-- DATA SHOWN follows --

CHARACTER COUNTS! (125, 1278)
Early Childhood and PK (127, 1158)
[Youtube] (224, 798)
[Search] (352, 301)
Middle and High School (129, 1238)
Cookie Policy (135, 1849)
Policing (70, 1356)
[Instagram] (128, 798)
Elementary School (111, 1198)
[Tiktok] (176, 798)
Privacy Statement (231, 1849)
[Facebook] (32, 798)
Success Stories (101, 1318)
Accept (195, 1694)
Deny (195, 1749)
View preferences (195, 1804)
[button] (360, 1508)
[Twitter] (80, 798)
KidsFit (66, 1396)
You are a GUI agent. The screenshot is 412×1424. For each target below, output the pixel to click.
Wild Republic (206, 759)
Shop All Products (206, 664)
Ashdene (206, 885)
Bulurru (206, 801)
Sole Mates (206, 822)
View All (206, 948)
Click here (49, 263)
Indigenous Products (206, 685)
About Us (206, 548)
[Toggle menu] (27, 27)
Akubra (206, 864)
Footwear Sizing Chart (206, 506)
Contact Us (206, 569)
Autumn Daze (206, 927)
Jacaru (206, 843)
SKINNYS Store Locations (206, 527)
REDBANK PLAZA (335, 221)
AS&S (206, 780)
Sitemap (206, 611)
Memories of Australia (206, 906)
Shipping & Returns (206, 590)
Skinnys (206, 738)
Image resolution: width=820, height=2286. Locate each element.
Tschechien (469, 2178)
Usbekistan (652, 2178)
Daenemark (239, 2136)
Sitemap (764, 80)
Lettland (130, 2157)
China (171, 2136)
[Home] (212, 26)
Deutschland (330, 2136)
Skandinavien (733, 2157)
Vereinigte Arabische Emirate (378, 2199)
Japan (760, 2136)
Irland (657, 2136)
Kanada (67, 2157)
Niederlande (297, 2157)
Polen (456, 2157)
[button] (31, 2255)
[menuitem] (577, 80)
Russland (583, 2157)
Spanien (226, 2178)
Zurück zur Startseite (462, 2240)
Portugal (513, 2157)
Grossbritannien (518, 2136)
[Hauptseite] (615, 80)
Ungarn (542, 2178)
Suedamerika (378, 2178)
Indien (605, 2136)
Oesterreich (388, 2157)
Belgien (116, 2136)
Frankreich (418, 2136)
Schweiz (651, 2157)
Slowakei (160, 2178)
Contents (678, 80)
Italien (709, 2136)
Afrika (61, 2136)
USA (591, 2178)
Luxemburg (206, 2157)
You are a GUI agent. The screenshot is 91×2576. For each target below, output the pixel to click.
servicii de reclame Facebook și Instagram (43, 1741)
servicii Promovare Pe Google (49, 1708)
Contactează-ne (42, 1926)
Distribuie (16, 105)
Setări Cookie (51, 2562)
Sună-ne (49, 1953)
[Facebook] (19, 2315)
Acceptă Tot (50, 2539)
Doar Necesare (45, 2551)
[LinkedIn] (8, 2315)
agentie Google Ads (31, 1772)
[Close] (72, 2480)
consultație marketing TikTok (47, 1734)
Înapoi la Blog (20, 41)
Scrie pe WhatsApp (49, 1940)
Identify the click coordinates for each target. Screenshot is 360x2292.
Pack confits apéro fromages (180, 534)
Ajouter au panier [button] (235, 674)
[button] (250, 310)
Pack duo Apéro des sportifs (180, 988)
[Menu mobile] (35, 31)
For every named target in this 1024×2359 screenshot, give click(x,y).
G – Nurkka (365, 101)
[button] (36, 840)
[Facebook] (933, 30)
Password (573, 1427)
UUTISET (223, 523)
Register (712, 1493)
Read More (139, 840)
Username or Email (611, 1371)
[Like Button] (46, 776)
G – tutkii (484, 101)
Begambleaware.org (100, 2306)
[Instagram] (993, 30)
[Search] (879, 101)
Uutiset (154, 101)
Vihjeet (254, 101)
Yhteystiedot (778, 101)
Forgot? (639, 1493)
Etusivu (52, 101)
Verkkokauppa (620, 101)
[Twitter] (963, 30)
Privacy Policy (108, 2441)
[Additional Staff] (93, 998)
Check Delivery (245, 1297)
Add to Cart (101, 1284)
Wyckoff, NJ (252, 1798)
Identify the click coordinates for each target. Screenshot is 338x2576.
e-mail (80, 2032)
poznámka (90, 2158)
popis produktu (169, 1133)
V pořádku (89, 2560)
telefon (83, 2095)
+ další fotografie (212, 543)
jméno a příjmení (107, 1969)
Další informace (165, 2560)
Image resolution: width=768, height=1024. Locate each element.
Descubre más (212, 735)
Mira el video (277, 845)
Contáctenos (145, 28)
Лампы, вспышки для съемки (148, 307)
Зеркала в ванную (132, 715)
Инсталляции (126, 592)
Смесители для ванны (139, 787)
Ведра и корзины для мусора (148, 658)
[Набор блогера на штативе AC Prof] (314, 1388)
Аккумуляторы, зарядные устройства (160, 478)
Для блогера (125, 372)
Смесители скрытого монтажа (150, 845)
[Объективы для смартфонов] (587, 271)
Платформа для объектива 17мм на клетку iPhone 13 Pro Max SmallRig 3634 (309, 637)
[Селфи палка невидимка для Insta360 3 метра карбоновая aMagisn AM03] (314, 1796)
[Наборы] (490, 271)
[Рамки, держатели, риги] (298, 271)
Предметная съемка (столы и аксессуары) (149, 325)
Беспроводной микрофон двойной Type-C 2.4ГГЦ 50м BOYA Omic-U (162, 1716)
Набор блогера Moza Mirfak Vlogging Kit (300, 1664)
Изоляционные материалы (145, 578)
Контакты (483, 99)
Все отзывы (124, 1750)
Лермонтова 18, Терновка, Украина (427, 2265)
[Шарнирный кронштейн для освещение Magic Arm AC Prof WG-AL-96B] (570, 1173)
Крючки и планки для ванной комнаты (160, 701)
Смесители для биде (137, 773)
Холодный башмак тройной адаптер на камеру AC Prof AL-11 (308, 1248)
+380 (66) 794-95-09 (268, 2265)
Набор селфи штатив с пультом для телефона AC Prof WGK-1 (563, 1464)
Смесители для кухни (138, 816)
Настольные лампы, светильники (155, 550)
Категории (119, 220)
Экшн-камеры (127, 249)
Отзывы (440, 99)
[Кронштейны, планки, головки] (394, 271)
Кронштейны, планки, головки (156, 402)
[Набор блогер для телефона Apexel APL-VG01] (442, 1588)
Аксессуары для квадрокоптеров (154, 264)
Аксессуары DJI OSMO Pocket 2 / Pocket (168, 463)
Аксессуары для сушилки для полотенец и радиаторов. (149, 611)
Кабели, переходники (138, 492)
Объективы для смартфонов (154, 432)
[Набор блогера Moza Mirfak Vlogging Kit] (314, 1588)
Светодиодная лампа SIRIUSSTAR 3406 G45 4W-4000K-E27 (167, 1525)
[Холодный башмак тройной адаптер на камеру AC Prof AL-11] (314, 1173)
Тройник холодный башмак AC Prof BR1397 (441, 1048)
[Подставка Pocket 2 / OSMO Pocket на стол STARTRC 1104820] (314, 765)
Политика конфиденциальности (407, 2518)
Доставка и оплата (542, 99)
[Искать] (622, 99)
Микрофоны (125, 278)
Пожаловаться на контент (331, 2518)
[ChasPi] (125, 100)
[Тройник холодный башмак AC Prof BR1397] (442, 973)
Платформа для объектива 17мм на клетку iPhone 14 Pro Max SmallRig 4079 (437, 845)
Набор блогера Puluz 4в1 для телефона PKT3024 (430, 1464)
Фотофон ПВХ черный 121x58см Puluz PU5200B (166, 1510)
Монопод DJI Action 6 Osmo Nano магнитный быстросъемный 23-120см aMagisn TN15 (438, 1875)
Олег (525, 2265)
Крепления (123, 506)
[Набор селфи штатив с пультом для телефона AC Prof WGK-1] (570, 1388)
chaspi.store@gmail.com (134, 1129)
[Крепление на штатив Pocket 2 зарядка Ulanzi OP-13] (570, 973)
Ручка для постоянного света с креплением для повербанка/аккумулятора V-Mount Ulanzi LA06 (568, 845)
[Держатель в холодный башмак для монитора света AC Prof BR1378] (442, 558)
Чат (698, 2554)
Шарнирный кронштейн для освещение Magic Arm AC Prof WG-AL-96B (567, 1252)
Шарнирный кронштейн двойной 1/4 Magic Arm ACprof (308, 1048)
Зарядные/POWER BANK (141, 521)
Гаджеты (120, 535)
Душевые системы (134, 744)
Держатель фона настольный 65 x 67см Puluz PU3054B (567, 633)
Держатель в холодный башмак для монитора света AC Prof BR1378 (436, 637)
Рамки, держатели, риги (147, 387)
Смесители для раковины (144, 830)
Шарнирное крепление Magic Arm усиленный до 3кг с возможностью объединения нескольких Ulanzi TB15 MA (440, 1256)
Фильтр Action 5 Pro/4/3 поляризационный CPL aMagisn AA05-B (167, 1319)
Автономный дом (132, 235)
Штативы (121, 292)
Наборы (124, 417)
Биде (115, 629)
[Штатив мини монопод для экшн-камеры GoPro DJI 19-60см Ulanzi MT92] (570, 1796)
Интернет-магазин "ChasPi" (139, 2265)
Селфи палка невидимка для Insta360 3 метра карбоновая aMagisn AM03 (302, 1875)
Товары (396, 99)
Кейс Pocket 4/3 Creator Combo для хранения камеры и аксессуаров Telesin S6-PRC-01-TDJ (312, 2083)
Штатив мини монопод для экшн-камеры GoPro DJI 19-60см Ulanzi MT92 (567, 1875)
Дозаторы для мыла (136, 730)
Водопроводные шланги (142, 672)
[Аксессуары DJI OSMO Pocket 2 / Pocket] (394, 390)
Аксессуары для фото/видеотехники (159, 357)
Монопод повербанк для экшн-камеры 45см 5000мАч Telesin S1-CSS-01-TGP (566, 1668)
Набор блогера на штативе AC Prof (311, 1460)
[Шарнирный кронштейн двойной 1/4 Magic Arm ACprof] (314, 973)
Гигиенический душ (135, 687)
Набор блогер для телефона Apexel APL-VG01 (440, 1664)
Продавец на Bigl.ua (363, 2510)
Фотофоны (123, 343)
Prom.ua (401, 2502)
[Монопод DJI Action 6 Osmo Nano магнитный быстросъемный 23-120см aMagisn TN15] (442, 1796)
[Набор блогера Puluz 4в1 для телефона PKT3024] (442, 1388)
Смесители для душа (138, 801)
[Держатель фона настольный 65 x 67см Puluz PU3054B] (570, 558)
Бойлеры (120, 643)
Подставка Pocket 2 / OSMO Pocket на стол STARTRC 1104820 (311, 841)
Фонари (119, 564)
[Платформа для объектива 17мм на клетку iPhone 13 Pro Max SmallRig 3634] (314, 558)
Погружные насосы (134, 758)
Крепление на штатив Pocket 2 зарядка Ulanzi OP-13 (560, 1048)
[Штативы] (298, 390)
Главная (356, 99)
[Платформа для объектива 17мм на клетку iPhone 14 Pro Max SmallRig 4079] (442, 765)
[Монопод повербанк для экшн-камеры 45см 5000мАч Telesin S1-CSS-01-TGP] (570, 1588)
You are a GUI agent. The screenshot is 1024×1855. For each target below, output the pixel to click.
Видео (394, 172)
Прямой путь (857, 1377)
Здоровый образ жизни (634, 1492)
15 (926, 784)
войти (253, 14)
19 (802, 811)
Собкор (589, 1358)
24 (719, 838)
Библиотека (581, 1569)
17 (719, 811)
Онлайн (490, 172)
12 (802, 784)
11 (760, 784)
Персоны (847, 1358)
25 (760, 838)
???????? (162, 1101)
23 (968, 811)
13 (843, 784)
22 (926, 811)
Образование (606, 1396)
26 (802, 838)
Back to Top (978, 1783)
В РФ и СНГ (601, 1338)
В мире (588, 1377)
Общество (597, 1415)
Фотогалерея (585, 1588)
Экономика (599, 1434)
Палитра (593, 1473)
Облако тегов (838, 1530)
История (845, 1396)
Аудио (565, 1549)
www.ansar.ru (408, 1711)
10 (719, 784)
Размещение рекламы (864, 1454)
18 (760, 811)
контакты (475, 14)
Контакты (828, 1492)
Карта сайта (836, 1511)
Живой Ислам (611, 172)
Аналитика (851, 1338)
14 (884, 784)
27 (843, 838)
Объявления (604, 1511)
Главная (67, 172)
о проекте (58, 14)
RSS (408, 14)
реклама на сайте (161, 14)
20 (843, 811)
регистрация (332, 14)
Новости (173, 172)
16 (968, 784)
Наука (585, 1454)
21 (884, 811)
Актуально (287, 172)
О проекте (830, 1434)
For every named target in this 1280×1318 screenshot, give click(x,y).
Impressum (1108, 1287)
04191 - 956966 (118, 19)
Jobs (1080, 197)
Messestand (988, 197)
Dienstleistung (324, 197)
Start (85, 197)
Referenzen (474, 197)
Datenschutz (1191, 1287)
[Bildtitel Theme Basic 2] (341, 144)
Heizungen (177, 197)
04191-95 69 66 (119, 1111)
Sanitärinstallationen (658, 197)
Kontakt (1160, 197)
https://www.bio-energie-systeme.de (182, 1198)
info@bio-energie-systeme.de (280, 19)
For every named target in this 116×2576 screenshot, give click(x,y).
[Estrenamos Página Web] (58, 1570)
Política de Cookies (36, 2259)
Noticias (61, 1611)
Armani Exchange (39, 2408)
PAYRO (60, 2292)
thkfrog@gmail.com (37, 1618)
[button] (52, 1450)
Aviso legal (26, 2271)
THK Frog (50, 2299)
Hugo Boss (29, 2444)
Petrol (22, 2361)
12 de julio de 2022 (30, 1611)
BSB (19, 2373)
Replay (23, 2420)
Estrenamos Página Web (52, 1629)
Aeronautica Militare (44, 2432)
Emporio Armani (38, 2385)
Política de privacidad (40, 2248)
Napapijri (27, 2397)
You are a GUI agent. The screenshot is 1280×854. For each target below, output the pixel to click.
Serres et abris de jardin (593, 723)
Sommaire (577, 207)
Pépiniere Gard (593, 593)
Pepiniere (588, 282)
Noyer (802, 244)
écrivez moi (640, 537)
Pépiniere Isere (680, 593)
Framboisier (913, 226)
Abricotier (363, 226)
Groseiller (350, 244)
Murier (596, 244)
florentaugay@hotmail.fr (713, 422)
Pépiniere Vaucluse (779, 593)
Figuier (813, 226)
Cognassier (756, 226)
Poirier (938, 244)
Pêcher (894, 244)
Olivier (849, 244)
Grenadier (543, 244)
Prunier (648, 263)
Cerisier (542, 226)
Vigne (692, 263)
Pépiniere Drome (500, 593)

-- DATA SHOWN concluded --

## EXERCISE BRIEF
Retype exactly the lines of the data above, starting at its first line and finishing with the line that has "Tschechien (469, 2178)" in it.

## REPLY
CHARACTER COUNTS! (125, 1278)
Early Childhood and PK (127, 1158)
[Youtube] (224, 798)
[Search] (352, 301)
Middle and High School (129, 1238)
Cookie Policy (135, 1849)
Policing (70, 1356)
[Instagram] (128, 798)
Elementary School (111, 1198)
[Tiktok] (176, 798)
Privacy Statement (231, 1849)
[Facebook] (32, 798)
Success Stories (101, 1318)
Accept (195, 1694)
Deny (195, 1749)
View preferences (195, 1804)
[button] (360, 1508)
[Twitter] (80, 798)
KidsFit (66, 1396)
You are a GUI agent. The screenshot is 412×1424. For each target below, output the pixel to click.
Wild Republic (206, 759)
Shop All Products (206, 664)
Ashdene (206, 885)
Bulurru (206, 801)
Sole Mates (206, 822)
View All (206, 948)
Click here (49, 263)
Indigenous Products (206, 685)
About Us (206, 548)
[Toggle menu] (27, 27)
Akubra (206, 864)
Footwear Sizing Chart (206, 506)
Contact Us (206, 569)
Autumn Daze (206, 927)
Jacaru (206, 843)
SKINNYS Store Locations (206, 527)
REDBANK PLAZA (335, 221)
AS&S (206, 780)
Sitemap (206, 611)
Memories of Australia (206, 906)
Shipping & Returns (206, 590)
Skinnys (206, 738)
Image resolution: width=820, height=2286. Locate each element.
Tschechien (469, 2178)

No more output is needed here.